Les historiens n’aiment guère les commémorations, dans lesquelles l’indépendance et la sérénité scientifique qui guident leurs travaux risquent de se trouver piégées par des enjeux politiques ou mémoriels. Ils en usent pourtant d’abondance, parce que ces moments attendus leur offrent tout à coup de brèves fenêtres de tir, ouvertes sur des possibilités matérielles de se rencontrer et de publier qu’ils recherchent souvent vainement, mais surtout sur un précieux horizon d’attente de la société dans son ensemble. Bien davantage que tout livre d’historien, ces manifestations sont aptes à réveiller une mémoire collective somnolente dont les cicatrices, réelles ou imaginaires, révèlent aussi parfois des douleurs vives, suscitant des débats annoncés ou imprévus.

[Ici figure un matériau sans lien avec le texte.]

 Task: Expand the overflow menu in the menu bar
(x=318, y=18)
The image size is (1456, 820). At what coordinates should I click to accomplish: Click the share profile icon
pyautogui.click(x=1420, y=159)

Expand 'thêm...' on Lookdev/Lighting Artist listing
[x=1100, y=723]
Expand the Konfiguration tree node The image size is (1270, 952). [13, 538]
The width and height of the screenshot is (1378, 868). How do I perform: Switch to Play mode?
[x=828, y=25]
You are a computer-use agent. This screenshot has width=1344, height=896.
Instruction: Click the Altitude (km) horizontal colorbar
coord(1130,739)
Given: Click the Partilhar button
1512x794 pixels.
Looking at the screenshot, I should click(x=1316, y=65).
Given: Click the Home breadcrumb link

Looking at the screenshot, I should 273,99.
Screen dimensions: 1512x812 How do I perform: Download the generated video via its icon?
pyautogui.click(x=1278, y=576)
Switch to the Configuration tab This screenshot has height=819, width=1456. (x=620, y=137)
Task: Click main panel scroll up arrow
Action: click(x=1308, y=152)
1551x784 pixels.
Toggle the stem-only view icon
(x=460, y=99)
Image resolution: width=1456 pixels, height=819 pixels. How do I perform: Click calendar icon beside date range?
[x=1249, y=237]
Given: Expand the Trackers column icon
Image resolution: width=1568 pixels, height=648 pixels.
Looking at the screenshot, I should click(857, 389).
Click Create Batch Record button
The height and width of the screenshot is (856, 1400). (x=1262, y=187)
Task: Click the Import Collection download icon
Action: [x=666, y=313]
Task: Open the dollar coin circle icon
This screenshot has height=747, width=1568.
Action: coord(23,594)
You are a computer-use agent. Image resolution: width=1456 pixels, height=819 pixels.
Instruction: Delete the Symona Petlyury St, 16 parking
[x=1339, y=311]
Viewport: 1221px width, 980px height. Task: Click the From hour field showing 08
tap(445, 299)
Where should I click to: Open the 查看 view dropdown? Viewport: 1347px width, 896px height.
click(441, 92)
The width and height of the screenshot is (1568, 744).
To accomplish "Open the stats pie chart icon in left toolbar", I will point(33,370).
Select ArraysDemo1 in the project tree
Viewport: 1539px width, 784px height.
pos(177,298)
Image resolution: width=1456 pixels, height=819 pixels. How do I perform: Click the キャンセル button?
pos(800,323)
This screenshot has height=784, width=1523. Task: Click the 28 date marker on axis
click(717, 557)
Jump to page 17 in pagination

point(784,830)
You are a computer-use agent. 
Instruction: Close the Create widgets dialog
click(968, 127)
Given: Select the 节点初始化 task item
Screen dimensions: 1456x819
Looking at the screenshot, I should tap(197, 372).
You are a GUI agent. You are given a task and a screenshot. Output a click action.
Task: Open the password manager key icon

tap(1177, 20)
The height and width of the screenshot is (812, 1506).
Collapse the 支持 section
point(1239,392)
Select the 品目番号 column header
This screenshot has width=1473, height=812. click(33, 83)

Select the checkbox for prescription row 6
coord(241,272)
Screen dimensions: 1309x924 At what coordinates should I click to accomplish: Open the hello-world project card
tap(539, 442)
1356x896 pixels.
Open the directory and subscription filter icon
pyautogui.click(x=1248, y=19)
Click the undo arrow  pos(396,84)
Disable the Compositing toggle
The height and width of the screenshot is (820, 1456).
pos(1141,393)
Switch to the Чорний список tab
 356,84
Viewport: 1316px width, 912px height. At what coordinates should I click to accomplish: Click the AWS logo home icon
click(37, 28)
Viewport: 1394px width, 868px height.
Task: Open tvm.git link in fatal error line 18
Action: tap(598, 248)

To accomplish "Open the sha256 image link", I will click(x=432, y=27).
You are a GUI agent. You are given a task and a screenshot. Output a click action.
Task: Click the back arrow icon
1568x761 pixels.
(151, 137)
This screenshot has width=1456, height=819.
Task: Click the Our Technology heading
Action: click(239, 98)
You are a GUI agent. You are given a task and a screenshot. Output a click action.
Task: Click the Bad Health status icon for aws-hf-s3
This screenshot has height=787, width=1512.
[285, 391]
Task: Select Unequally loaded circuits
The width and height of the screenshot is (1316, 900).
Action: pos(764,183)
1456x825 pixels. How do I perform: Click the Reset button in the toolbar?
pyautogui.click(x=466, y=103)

À l’évidence, Edme-François Jomard (X 1794) échappe aux enjeux et aux risques du genre, car, hormis dans un cercle somme toute assez restreint, sa mémoire est évanouie depuis longtemps pour le public, au niveau national comme au niveau local. Le tour de force du colloque et des manifestations de l’automne 2012 a été de rendre à cet élève de la première promotion de ce qui n’était encore que l’École centrale des travaux publics, sise au Palais-Bourbon, sa place à l’École polytechnique de Palaiseau, mais encore, par une étonnante espièglerie de l’histoire, de lui rendre sa place dans la commune où il vint lui-même s’installer un siècle et demi avant l’École.

Pour les contributeurs au colloque « Jomard, le savoir et l’action », la question s’est posée en termes différents. Jomard peut-il être objet d’histoire et peut-on dire quelque chose de neuf sur lui, après la biographie magistrale qu’Yves Laissus lui a consacrée en 20041 ? Un colloque autour du personnage peut-il encore présenter un quelconque intérêt scientifique ? Chacun pourra en juger dans les pages qui suivent : certes, le champ était bien labouré et la production amplement suffisante pour la postérité, mais quelques sillons anciens recreusés à la recherche de nouveaux indices de l’activité inlassable et si diversifiée de Jomard méritaient sans doute de l’être. En tout état de cause, il était au moins possible, pour ceux qui ne le connaissent pas, de rappeler les aspects principaux de son œuvre, d’éclairer quelques aspects plus méconnus et d’interroger en quelque sorte leur descendance directe et collatérale. C’est l’objet de ce numéro.

Si la première partie (« Jomard et l’Égypte ») dépasse la personne de Jomard pour évoquer la longue histoire de l’Égypte contemporaine en quête de la modernité – nous allons y revenir – les deux suivantes portent sur d’autres formes parisiennes de son action d’infatigable militant du savoir, qui l’inscrivent pleinement dans son temps et donnent l’image fractale d’une œuvre qui se décline sous les mêmes configurations à quelque niveau que porte le regard. La deuxième partie (« Un polytechnicien dans le siècle ») présente la face publique non égyptienne de cette œuvre. Elle fournit un cadre intellectuel général dans lequel doit se comprendre aussi son action spécifique pour l’Égypte. L’importance des sociabilités savantes comme cadres de ces actions, en cette première moitié du xixe siècle, est le point commun des trois études retenues. Hélène Richard présente une utile synthèse de l’action majeure de Jomard dans le domaine de l’institutionnalisation des savoirs, la diffusion des sciences géographiques entre institutions publiques et sociétés savantes. « Le caractère multiforme et foisonnant de son activité et la cohérence de ses actions », qu’elle souligne dans sa conclusion, se retrouvent dans l’ensemble de son œuvre. Ils s’appliquent donc aussi bien à son action protéiforme à la Société d’encouragement pour l’industrie nationale face au défi britannique de la révolution industrielle sous la Restauration, qu’analyse Daniel Blouin, qu’à son action pour l’instruction publique, en particulier élémentaire, domaine pour lequel Renaud d’Enfert rappelle le fort investissement des polytechniciens, qui pourrait surprendre de nos jours. Enfin, dans la troisième partie, « Jomard à Lozère », Hervé Martin dévoile une face plus intimiste, qui donne à voir le savant déployant encore cette activité multiple à une échelle peu étudiée, sur le terrain de l’érudition locale, mais toujours parfaitement en phase avec les grands enjeux intellectuels du temps.